I think you are right, for the preposition "de" and a person, the only way is to use a disjunctive pronoun : like in "j'ai rêvé de lui" (for a person) or "j'en rêve" for an object.


Sometimes, you will hear people use the pronouns "en" and "y" to replace "de + person" and "à + person", but this is incorrect. Not old-fashioned, incorrect. (As far as I know).


----------



## CapnPrep

For "_à_ + object" the pronoun is usually *y*, but some verbs always take indirect object pronouns (e.g. _convenir_, _succéder_). Unfortunately this information is not given in any dictionary.



Fred_C said:


> Sometimes, you will hear people use the pronouns "en" and "y" to replace "de + person" and "à + person", but this is incorrect. Not old-fashioned, incorrect. (As far as I know).


According to Riegel et al., "_En_ est oligatoire pour renvoyer au compléments animés non définis : _Il s'occupe d'enfants handicapés_ / _Il s'en occupe_."


----------



## ajglywakyta

2 questions:
What is you are saying:
"Il s'occupe de *ses *enfants" where the compliment is definite, can you still say "Il s'en occupe"? If so, why and are there any other situations where this kind of replacement is obligatory with _compléments animés._

2. When you say, "je lui ai acheté qq'ch", is the "lui" replacing the disjunctive prepositional phrase "pour lui"?  If so, is the us of the indirect object pronoun for a preposition that is not "à + person" an irregularity here, or can "pour + person" be replaced by a I.O. pronoun in other situations?

Thanks so much for your help.


----------



## Fred_C

ajglywakyta said:


> 2 questions:
> What is you are saying:
> "Il s'occupe de *ses *enfants" where the compliment is definite, can you still say "Il s'en occupe"?


According to CapnPrep, yes, this is allowed.
I did not know.
I thought it was incorrect and you should say "il s'occupe d'eux" instead.

Anyway, if the "en" pronouns is allowed for animated object, the converse is absolutely not true.
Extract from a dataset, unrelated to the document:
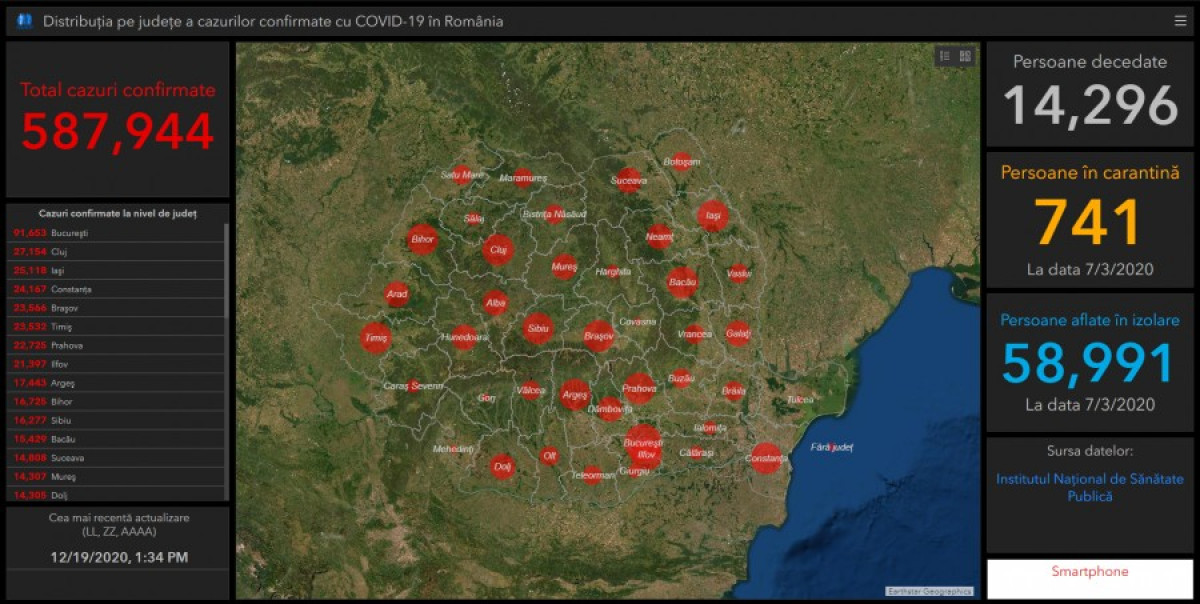Click the Bihor red circle on map
The height and width of the screenshot is (604, 1200).
coord(422,240)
The use of disjunctive pronouns is forbidden when talking about inanimate objects.



ajglywakyta said:


> 2. When you say, "je lui ai acheté qq'ch", is the "lui" replacing the disjunctive prepositional phrase "pour lui"?


No, not at all.
the lui is replacing the disjunctive "à lui".
I am positive on this one.

If you mean the preposition "pour", you must say : "J'ai acheté quelque chose pour lui". (And there is no way to avoid the disjunctive pronoun here)
Note that the disjunctive pronouns lui and elle can only be used to replace people. 
If you want to replace "pour + object", you cannot use a disjunctive pronoun. Instead, you must use an adverb that will mean "for it". the french adverb meaning "for it" in French is just "pour".
Like in : "Je vote pour." (I vote for it).
There is a list of adverbs to use in correspondance with each preposition, to avoid the use of the disjunctive pronouns when you are not replacing people:
Avec -> avec
pour -> pour
sur -> dessus
sous -> dessous
etc...
(I can help you with a more exhaustive list, if you like.)


----------



## CapnPrep

Fred_C said:


> According to CapnPrep, yes, this is allowed.
> I did not know.
> I thought it was incorrect and you should say "il s'occupe d'eux" instead.


The exception given by Riegel et al. only applies to _indefinite_ nouns. If you have "s'occuper *des/de ses* enfants" then "d'eux" is required, as you said.

The example that they give for "s'en occuper" is quite artificial. I would recommend using something like "s'occuper de quelques-uns" instead.

The only time you really have to use "en" for people is with numbers and other indefinite quantity expressions: _Combien de frères a-t-il ? Il en a trois.

_


----------



## janpol

"en" me semble parfois incontournable pour remplacer un nom "animé", "humain" COI :
A-t-il changé de secrétaire ? Oui, il en a changé.
(Et ce n'est pas du machisme :
A-t-elle changé d'amant ? Oui, elle en a changé.)

"I vote for it" (dans un des posts qui précèdent) : l'emploi de "it" me surprend. 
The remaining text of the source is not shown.